Al haberse aceptado el desafuero del jefe de gobierno se está poniendo en riesgo la legitimidad de la joven democracia mexicana, todo por un asunto menor que bien pudo haber encontrado salidas más inteligentes que garantizaran la preservación del estado de derecho y la defensa de los intereses de los particulares afectados. De ninguna manera existe en nuestro país una tradición de aplicación irrestricta de la ley, más bien todo lo contrario, y como prueba podemos exhibir los pobres resultados que muestran en conjunto la procuración y la impartición de la justicia, mismos que han llevado a organismos internacionales como la ONU, la OCDE, Amnistía Internacional y otros a señalar esta área como uno de los grandes rezagos nacionales. Hoy se quiere “comenzar por algún lado” y mañosamente se ha escogido arrancar con el jefe de gobierno.
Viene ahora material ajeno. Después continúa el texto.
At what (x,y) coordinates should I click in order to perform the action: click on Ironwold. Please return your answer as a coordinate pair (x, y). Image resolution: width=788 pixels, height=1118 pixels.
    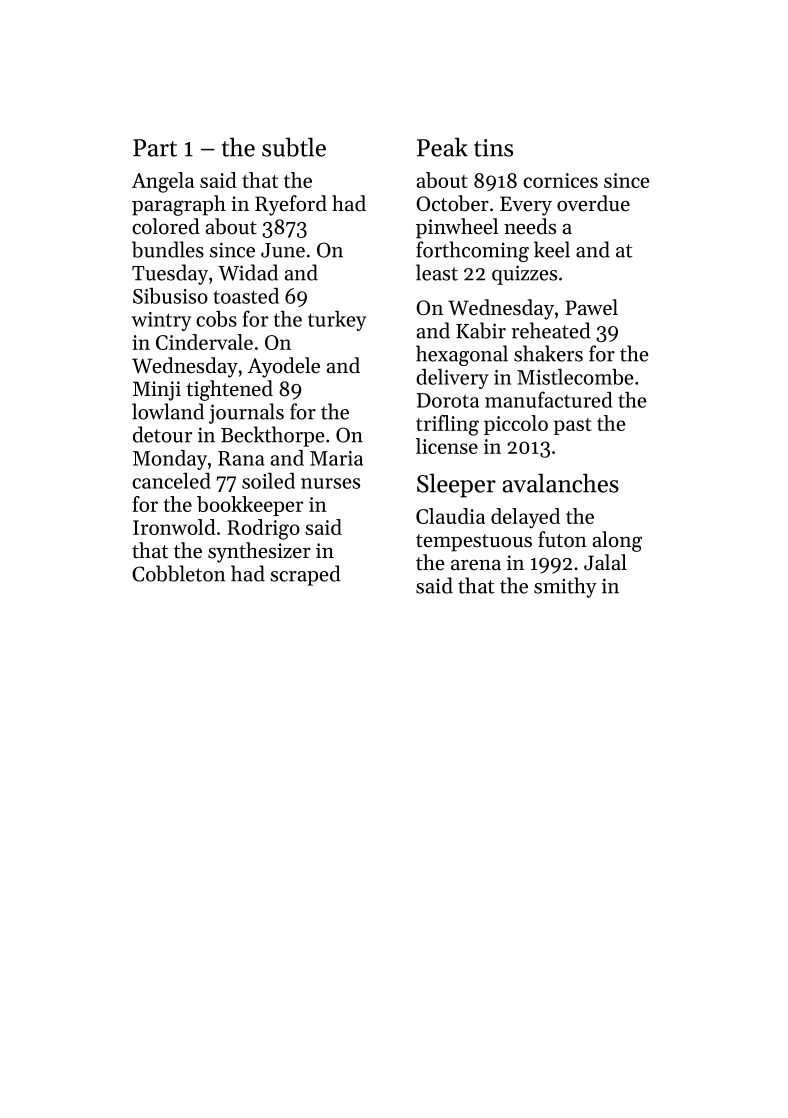
    Looking at the image, I should click on (174, 527).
En otros países, como Francia o España, los representantes populares deben responder legalmente a infracciones consideradas no graves, como la que se le reclama a López Obrador, pero hasta el término del mandato para el que fue elegido. O bien deben ser sujetos a un complejo proceso de empeachment, como sucedió en los EUA con el caso de Clinton y su amorosa becaria, o en Brasil con Collor de Mello. Además cuando los gobernantes eventualmente son sujetos a proceso no pierden sus derechos políticos, sino hasta que el juez dicte una sentencia condenatoria. En México procedemos al revés, y despojamos a los ciudadanos que son indiciados de todos sus derechos de participación política. El sistema asume que el ciudadano es potencialmente culpable y que debe demostrar su inocencia para poder votar o ser votado. Esa es una injusticia estructural que nos afecta a todos los mexicanos.
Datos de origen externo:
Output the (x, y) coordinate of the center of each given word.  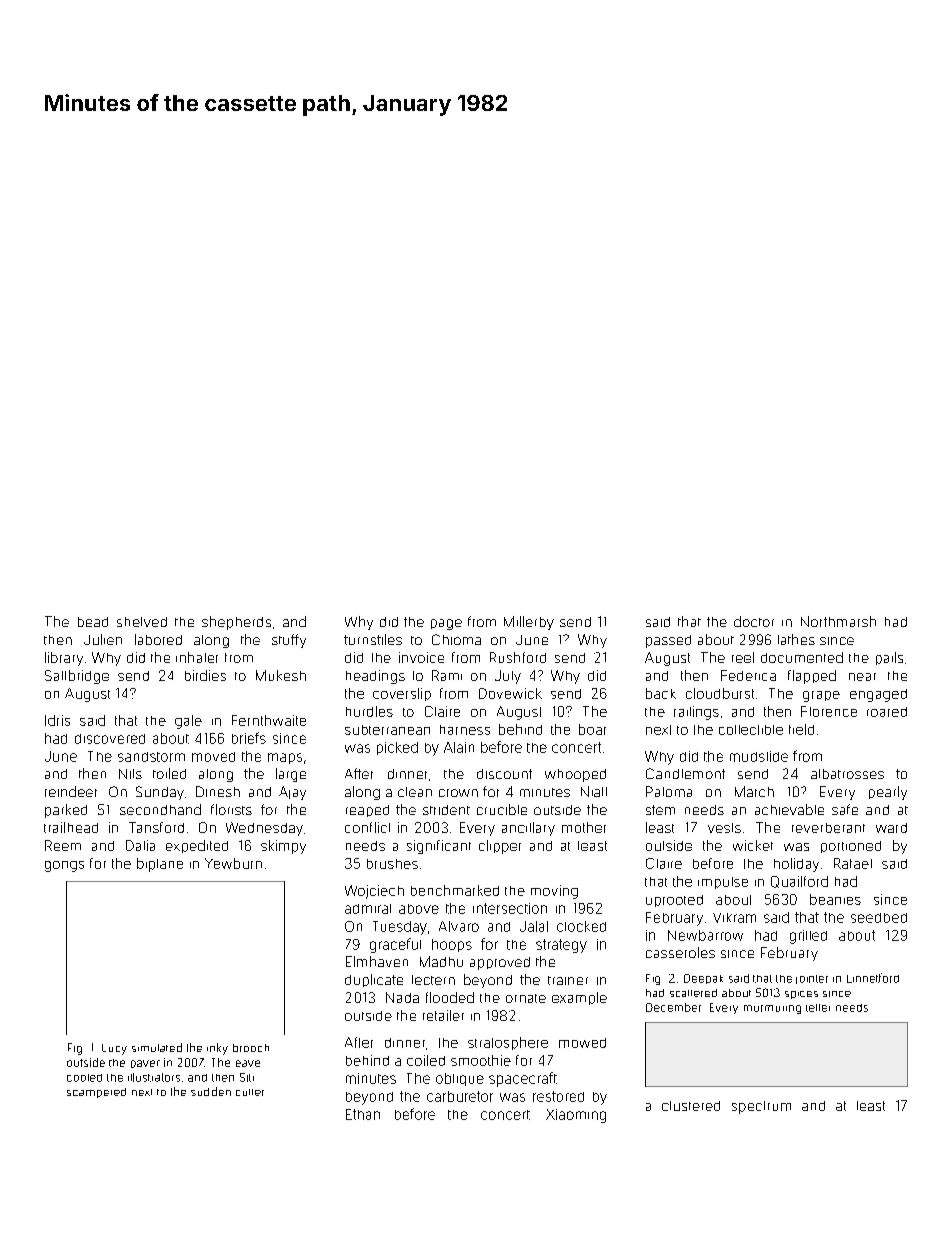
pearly (888, 793)
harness (465, 730)
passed (668, 641)
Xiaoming (576, 1116)
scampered (96, 1093)
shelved (142, 622)
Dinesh (218, 791)
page (446, 624)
La batalla que está dando el tabasqueño puede tener efectos impredecibles e incluso dañinos para nuestra convivencia social. Los ánimos se están caldeando y a nadie conviene que se generen mártires que fácilmente sean presa de los fundamentalismos ideológicos y el mesianismo. López Obrador puede verse empujado hacia ese extremo, y asumir la defensa de su precandidatura como si fuera una causa irrenunciable para la izquierda mexicana, que debe confrontar a los “demonios” del neoliberalismo, entre los que incluye a Carlos Salinas, el matrimonio Fox y a muchos otros complotistas, enemigos del pueblo, según él. No hay nada más peligroso en política que los líderes empujados hacia los extremos, que traducen la realidad en términos de “conmigo o contra mí”.
El gobierno federal ha hecho muy mal en confrontarlo y darle foro. La presidencia de la República, en sus aceleres foxianos, decidió salirle al paso y servirle de sparring en la batalla mediática, que en estos momentos lleva ganada el pejelagarto. Para colmo se ha apoyado en dos personajes que carecen de carisma y un mínimo de “don de cámaras”: el timidísimo Rubén Aguilar y el soberbio Santiago Creel. Contrastan mucho con el desparpajo relajado de López Obrador. Aunque pensándolo bien todos comparten el lenguaje cantinflesco, sólo sazonado por López Obrador con su sabroso acento caribeño.
Es evidente que el Peje es un demagogo --no muy diferente de muchos de los que hoy nos gobiernan por cierto--, pero su trajinar no podrá será detenido mediante medidas truculentas y legaloides, sino mediante los votos de los mexicanos. Y si llega a la presidencia, el suceso no será más dramático que el arribo de Vicente Fox, a quien muchos señalaban que sería un auténtico “chivo en cristalería” antes de que el peso de la investidura lo hiciese poner los pies en la tierra –y sin embargo ya vemos cómo ésta se le olvida con frecuencia.